Большой, но обветшалый красный дом, окруженный одичавшим парком с неухоженными заросшими аллеями, с засохшими и еще зелеными деревьями, был летней резиденцией российского посла в Буюг-Дере на Босфоре. С 1914 года она оставалась незанятой; а в июне 1920-го жена посла госпожа Нератова решила устроить в нем детский дом. В тенистом и всегда влажном дворе, на одеялах, расстеленных прямо на каменных плитах, ползали, плакали, смеялись и кричали пятнадцать детей младенческого возраста. Ими занимались без особого внимания; три пожилые элегантные дамы, то и дело вздыхая, сидя в плетеных креслах и болтая о том о сем, чинили носочки, платьица и штанишки. Их жизнь остановилась во время Октябрьской революции, и единственной темой их разговоров были воспоминания о невозвратном прошлом. Вокруг рыжей собаки вились мухи. Усталая и грустная, она была не в состоянии даже отмахнуться от них хвостом. В комнате второго этажа группа детей от шести до десяти лет писала диктант, и через открытое окно слышался слегка охрипший голос учителя, медленно читавшего текст.
Летний зной навевал дремоту. По ступеням часовни в сопровождении маленького мальчика медленно поднимался отец Владимир. Под шелковицей дремал барон, как всегда в офицерском френче, у него было обрюзгшее усталое лицо бонвивана. Рядом с ним лежала гитара. Из подвала, где находилась кухня, доносился запах капусты, слышался звон посуды, иногда ругань. Это было владение Ракитина, молодого казачьего офицера.

→ **Что сделать**
A. Пожалуйста, перескажите абзац отрывка о детском доме, начинающийся словами «Летний зной навевал дремоту», в виде краткого списка, сохранив его основные факты.
B. Воспроизведите дословно часть отрывка о детском доме, начиная со слов «Летний зной навевал» и заканчивая словами «молодого казачьего офицера.».
C. Допишите продолжение отрывка о детском доме в бывшей летней резиденции посла, начав сразу после его последнего предложения.

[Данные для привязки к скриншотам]

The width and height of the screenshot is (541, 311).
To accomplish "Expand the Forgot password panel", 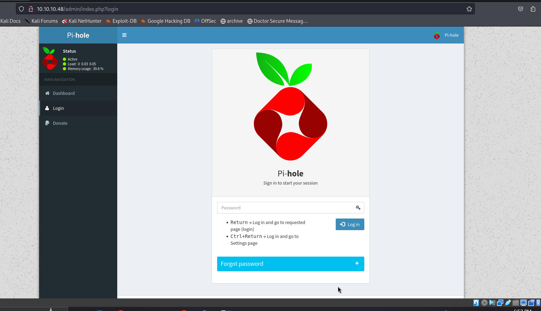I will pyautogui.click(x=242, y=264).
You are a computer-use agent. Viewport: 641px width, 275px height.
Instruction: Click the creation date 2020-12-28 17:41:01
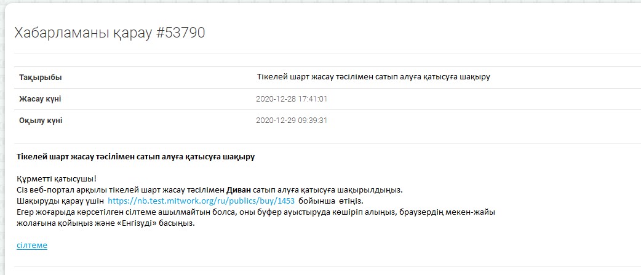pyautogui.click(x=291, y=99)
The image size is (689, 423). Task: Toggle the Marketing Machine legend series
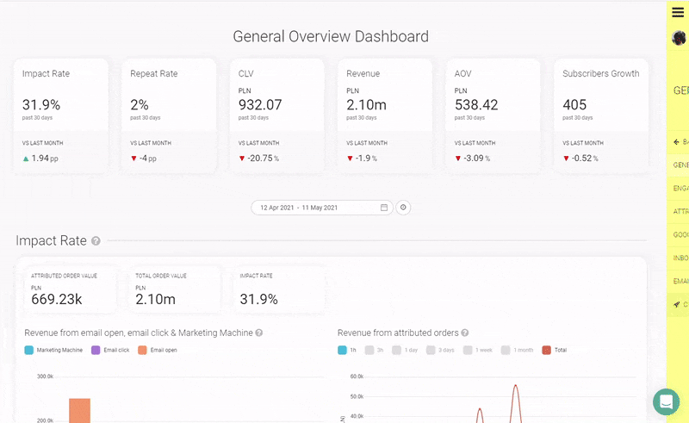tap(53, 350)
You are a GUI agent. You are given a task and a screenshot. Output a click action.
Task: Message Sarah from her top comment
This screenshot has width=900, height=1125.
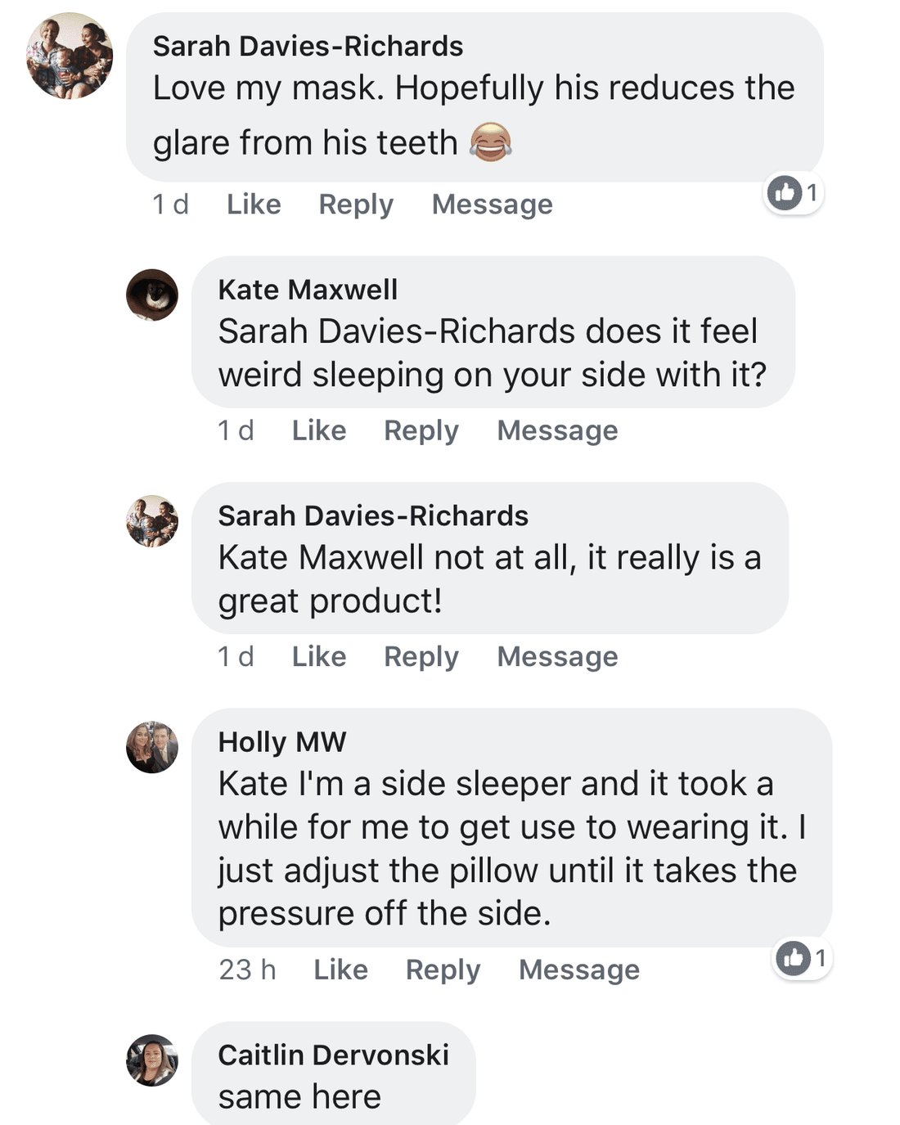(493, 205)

→ **Ваши ответы**
A.
- Стоял летний зной, клонило в сон.
- Отец Владимир вместе с маленьким мальчиком медленно поднимался по ступеням часовни.
- Под шелковицей дремал барон в неизменном офицерском френче, с обрюзгшим усталым лицом бонвивана. Рядом с ним лежала гитара.
- Из подвала с кухней пахло капустой, слышались звон посуды и иногда ругань.
- Это было владение Ракитина, молодого казачьего офицера.

B.
Летний зной навевал дремоту. По ступеням часовни в сопровождении маленького мальчика медленно поднимался отец Владимир. Под шелковицей дремал барон, как всегда в офицерском френче, у него было обрюзгшее усталое лицо бонвивана. Рядом с ним лежала гитара. Из подвала, где находилась кухня, доносился запах капусты, слышался звон посуды, иногда ругань. Это было владение Ракитина, молодого казачьего офицера.

C.
Нас, старших воспитанников, которыми, по правде говоря, никто не занимался, было четверо: Дима, Владимир, Антон и я. Летние каникулы продолжались. Стоя перед построенным нами большим стеклянным террариумом, мы наблюдали за пресмыкающимися. (Нам помог его соорудить тот, кого я в своем романе «Запасной выход» назвала Лукой.) Это был тихий молодой человек, бывший сельский учитель, вступивший добровольцем в Белую армию. Страдая от чахотки, он нашел свой последний приют в детском доме на Босфоре. За стеклом среди камней, песка и мха свивались с шелковистым шорохом ужи всех размеров и цветов. Один из них, желто-зеленый, больше метра в длину, был необычайно красив. Наше увлечение причиняло дамам из детского дома большое огорчение. Можно только восхищаться тем, что они его столь долго терпели.
На самом деле наши случайные воспитатели, подавленные развитием событий, желали только, чтобы их оставили в покое. Наши проблемы их совершенно не интересовали. После того как между нами установился modus vivendi, все стало хорошо. У нас были свои симпатии. Прежде всего к доброму Луке, затем к бойкому Ракитину и к акушерке, превратившейся в санитарку, очень энергичную, по-матерински заботливую и слегка вульгарную, успевающую ставить компрессы из настойки арники, мазать йодом и подтирать ползающих детей. Но все мы не любили барона, которому было поручено давать нам уроки русского языка. Наша юность и чистота внушали нам инстинктивную неприязнь к этому цинику. А взрослые, которых случай собрал в этом детском городке, находились в состоянии меланхолии и апатии, из которого их невозможно было вывести.